Studio album by Max Sharam
- Released: 15 May 1995
- Genre: Pop
- Length: 46:54
- Label: Discovery/Warner Music
- Producer: Daniel Denholm

Max Sharam chronology
| Coma (1994) | A Million Year Girl (1995) | The Gods Envy (2014) |

Singles from A Million Year Girl
- "Coma" Released: 24 October 1994; "Be Firm" Released: 10 April 1995; "Lay Down" Released: 17 July 1995; "Is It OK if I Call You Mine?" Released: February 1996;

= A Million Year Girl =

A Million Year Girl is the debut studio album by Australian singer Max Sharam. The album was released on 15 May 1995 and peaked at number 9 on the ARIA chart and was certified gold.

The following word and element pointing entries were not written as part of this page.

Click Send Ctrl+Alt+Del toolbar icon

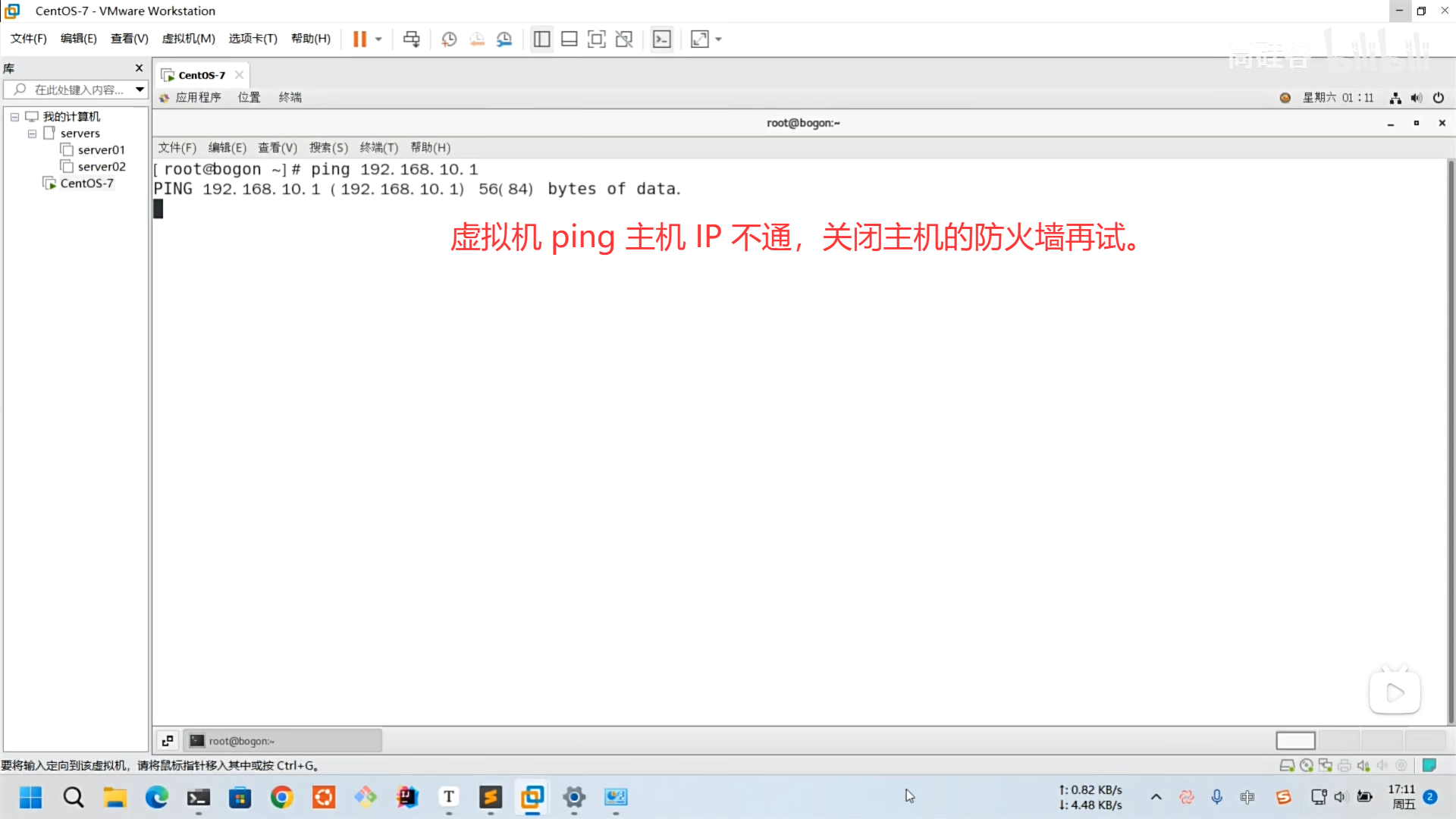[x=411, y=39]
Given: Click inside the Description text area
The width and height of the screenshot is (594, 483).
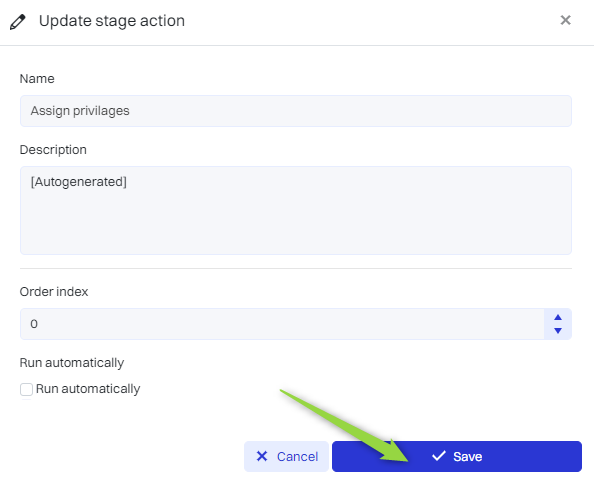Looking at the screenshot, I should click(x=296, y=210).
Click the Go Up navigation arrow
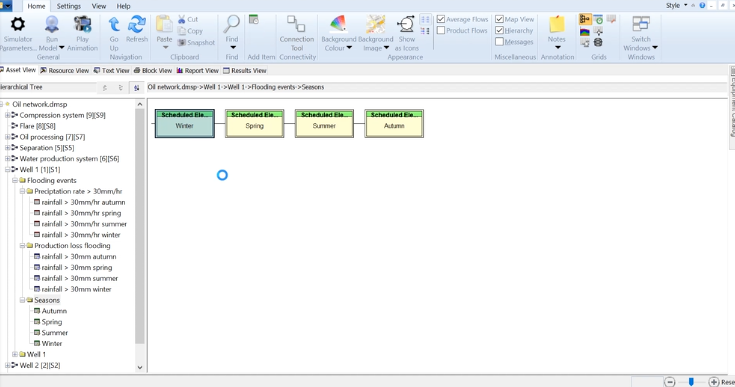Screen dimensions: 735x387 click(114, 24)
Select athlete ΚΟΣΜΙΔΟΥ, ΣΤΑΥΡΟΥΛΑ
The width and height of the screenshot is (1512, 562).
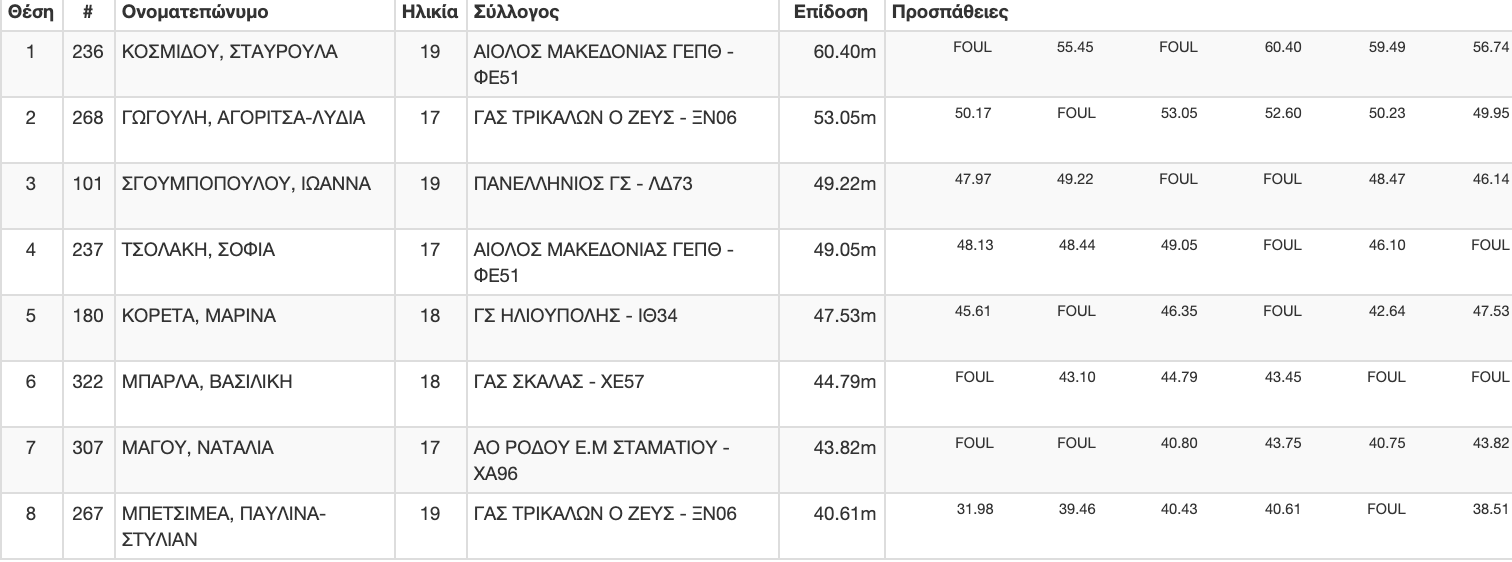[x=229, y=52]
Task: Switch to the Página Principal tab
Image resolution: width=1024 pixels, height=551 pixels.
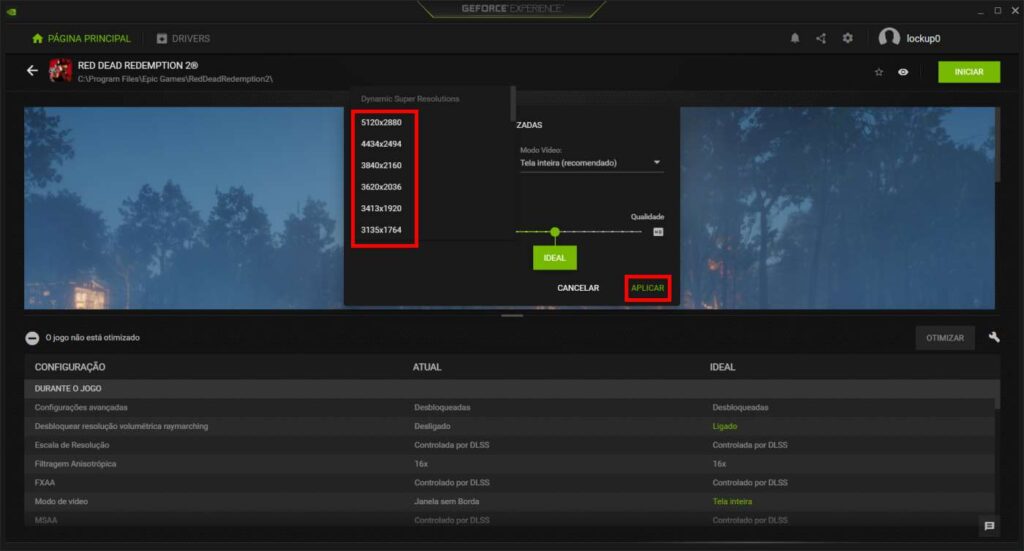Action: click(x=81, y=38)
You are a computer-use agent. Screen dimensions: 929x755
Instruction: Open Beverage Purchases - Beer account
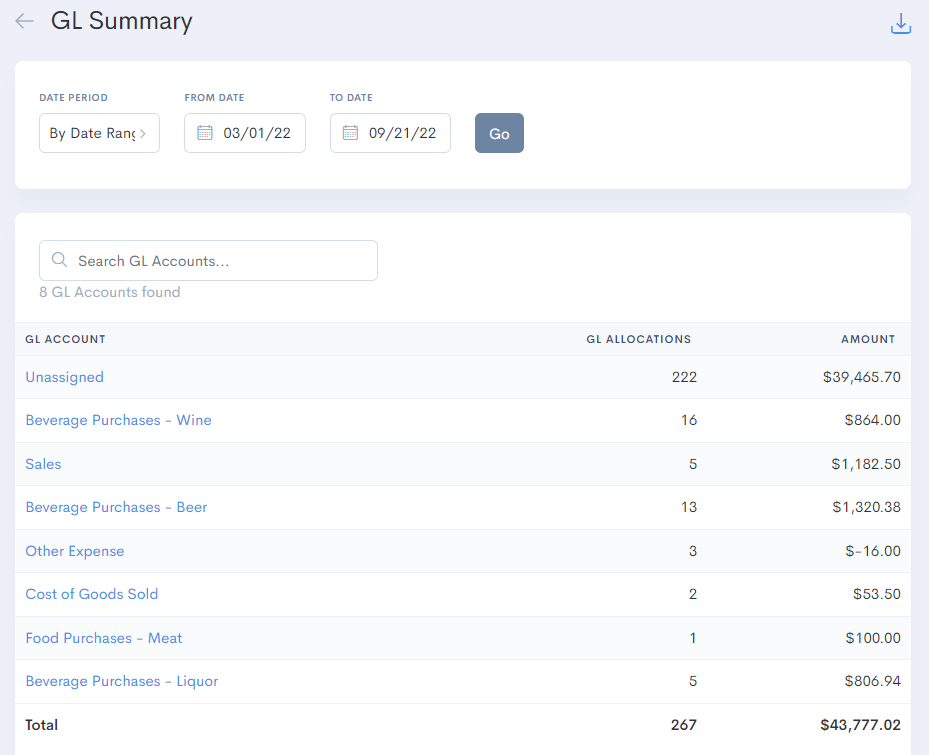(116, 507)
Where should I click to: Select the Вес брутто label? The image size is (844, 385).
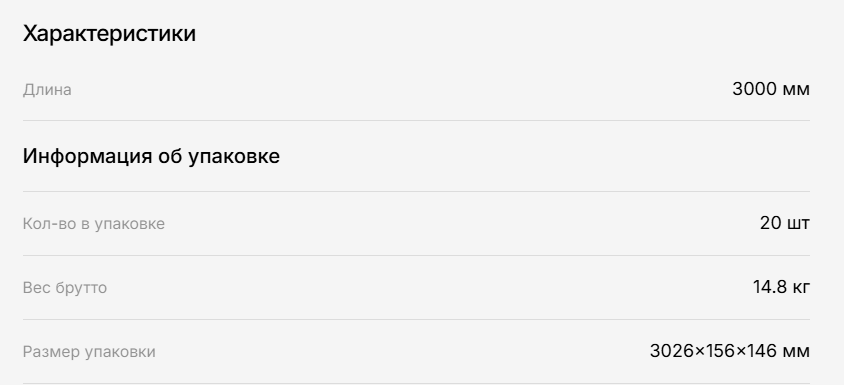65,288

At the ARIA Music Awards of 1995 the album was nominated for four awards; winning the ARIA Award for Best Cover Art.

==Reception==

Anthony Horan said "This is a debut album that hides its secrets in the songs themselves, and the trip inside them is well worth it. While a bit more weirdness wouldn't have gone astray, as a career opener, this is more than just a little impressive."

Professional ratings
Review scores
| Source | Rating |
| AllMusic | Star |
| Anthony Horan | Star |

==Track listing==

A Million Year Girl track listing
| No. | Title | Writer(s) | Length |
|---|---|---|---|
| 1. | "Be Firm" | Max Sharam, Daniel Denholm, James D'Arcy | 3:47 |
| 2. | "Coma" | Max Sharam | 3:43 |
| 3. | "Purple Flower" | Max Sharam | 4:19 |
| 4. | "Lay Down" | Melanie Safka | 4:01 |
| 5. | "Is it Okay if I Call You Mine?" | Paul McCrane | 2:59 |
| 6. | "A Toast To ..." | Max Sharam | 0:18 |
| 7. | "Jezu's Jewellery" (Backing vocals by Wendy Matthews) | Max Sharam | 4:00 |
| 8. | "Hunting Ground" | Max Sharam, Daniel Denholm | 4:29 |
| 9. | "Can I Catch Fire?" | Max Sharam | 3:57 |
| 10. | "Alice" | Max Sharam, Stevie Nicks, Hine | 4:34 |
| 11. | "Learning to Let Go" | Max Sharam | 2:51 |
| 12. | "Raining Angels" | Sharam, Giancarlo De Matteis | 4:11 |
| 13. | "Orchestra au Naturel" | Sharam, John D'Arcy | 3:45 |
| Total length: |  |  | 46:54 |

==Personnel==
- Tony Allayialis – vocals
- Wendy Berge – viola
- Aud Bill – double bass
- Tim Bruer – piano
- Amanda Brown – mandolin, violin
- Lucie Miller – celli viola
- Ian Cooper – violin
- Rebecca Daniel – violin
- Daniel Denholm – bass, guitar, piano, guitar (bass), guitar (electric), French horn, keyboards
- Phillip Hartl – violin
- Alex Hewetson – bass
- Kirsty Hilton – violin
- Nick Mainsbridge – keyboards
- Wendy Matthews – vocals
- Sofie Michalitsianos – vocals
- Connie Mitchell – vocals
- Anthony "Jake" Morgan – cello
- Ben Nightingale – guitar (electric)
- Paul Prestige– guitar (electric)
- Mark Punch – guitar (acoustic)
- Christian Pyle – guitar (acoustic)
- Terepai Richmond – drums
- Max Sharam – vocals
- Jenny Taylor – violin
- Ben Whatmore – guitar (electric)

Production
- Tom Blaxland – assistant engineer
- Brent Clark – mixing
- Virginia Commerford – mixing
- Daniel Denholm – programming, producer, string arrangements
- Nick Mainsbridge – engineer, drum programming, mixing, assistant producer
- Phil Munro – mixing assistant
- David Nicholas – mixing
- Dominic O'Brien – design

==Charts==
===Weekly charts===

Weekly chart performance for A Million Year Girl
| Chart (1995) | Peak position |
|---|---|
| Australian Albums (ARIA) | 9 |

===Year-end charts===

1995 year-end chart performance for A Million Year Girl
| Chart (1995) | Rank |
|---|---|
| Australian Albums (ARIA) | 85 |

==Certifications==

Certifications for A Million Year Girl
| Region | Certification | Certified units/sales |
| Australia (ARIA) | Gold | 35,000^{^} |
^{^} Shipments figures based on certification alone.